1. Start iTunes and go to the Music Store.

2. Click the button at top right that has your email address to access your account settings.

3. Enter your password and click “View Account.”

4. Scroll down and you’ll see a line that says, “x machines are authorized to play music associated with this account.” As you can see in the image below, I’m at five authorizations again, and, well, by the conjunction of the stars, I have three working PCs again. Since I’m full up with five, it’s offering to de-authorize them all. (The button does not appear if you have less than five.)


5. To set your authorizations to none, click “Deauthorize All” and then confirm it.

This neatly resets the computer you do this on, too, so you’ll need to select Store, then Authorize Computer before you can add purchased tracks or video to the PC.

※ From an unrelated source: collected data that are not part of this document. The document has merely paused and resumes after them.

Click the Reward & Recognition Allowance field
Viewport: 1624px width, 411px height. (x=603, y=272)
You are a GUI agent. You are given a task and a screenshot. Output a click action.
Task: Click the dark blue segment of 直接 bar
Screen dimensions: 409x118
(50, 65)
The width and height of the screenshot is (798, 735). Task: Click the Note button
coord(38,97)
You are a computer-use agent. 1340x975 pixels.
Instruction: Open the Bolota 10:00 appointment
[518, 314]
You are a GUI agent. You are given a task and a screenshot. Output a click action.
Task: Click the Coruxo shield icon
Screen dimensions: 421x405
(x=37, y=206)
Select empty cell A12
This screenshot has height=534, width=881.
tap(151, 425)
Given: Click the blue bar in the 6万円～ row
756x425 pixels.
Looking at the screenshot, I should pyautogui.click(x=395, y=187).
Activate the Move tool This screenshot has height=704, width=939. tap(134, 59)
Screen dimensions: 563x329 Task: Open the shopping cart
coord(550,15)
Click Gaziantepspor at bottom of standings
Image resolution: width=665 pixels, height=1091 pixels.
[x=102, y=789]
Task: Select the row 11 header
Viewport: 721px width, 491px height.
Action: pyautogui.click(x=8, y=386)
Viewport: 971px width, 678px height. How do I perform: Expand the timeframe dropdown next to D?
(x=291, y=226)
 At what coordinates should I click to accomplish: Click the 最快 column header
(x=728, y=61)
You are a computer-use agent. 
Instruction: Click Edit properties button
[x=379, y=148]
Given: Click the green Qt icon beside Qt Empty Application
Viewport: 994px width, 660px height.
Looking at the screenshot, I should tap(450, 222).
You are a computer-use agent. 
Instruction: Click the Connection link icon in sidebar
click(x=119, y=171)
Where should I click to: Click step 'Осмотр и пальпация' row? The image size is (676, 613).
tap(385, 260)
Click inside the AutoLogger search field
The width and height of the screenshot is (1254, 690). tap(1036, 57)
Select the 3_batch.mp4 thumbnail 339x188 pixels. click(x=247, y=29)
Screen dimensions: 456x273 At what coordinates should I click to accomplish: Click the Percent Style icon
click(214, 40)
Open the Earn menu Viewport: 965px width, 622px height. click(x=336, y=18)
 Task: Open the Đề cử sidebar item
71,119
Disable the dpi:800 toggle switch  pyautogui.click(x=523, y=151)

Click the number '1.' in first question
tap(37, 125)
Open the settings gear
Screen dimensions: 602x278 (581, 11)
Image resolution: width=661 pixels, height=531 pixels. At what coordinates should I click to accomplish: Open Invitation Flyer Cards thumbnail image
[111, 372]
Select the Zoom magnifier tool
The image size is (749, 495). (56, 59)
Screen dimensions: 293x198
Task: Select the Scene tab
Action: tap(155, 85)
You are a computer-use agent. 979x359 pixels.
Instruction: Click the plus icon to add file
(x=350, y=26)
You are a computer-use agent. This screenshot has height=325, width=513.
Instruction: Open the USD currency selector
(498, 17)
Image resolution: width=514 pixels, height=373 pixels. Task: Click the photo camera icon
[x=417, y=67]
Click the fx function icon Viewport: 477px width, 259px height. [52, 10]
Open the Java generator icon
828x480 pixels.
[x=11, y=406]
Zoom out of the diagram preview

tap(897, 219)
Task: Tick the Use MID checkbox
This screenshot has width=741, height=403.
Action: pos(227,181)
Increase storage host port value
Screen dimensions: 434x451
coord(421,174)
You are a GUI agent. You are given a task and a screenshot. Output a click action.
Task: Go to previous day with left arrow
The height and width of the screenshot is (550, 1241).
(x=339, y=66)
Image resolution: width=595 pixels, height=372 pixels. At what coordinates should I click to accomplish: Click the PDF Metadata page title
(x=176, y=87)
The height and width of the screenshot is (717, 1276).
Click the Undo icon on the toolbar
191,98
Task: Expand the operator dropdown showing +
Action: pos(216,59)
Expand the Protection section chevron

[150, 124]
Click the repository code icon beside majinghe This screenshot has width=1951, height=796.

Just as Apple tech support no doubt breathed a sigh of relief when this was introduced, I can breathe one myself as well. That wasn’t nearly as painful as it used to be. Kudos to Apple for finally including this.

What’s a Quick Tip?

Quick Tips are Bright Hub articles that are too long for a blog post and too short for a regular article. Quick Tips concentrate on a single topic or the answer to a specific question that can be simply described in text and images.

Further Reading

Hands-on With Apples’s Latest Version of iTunes for Windows - After brewing for almost two years, iTunes 8 has arrived. The Windows and other versions try to be all-things-connected, bringing together Apple and us in music, TV, movies, and now HDTV. How well does it do? Bright Hub goes hands-on to bring you the facts.

Google Chrome has Landed - Chrome is the brand new web browser from Google. It is beta, birthed a day early, and looks impressive.

Ten Ways to Save on Printing Costs - Are printer costs for inkjet or laser cartridges eating your home office budget alive? In this article we’ll look at ten ways to give those printing costs the axe without sacrificing quality or utility.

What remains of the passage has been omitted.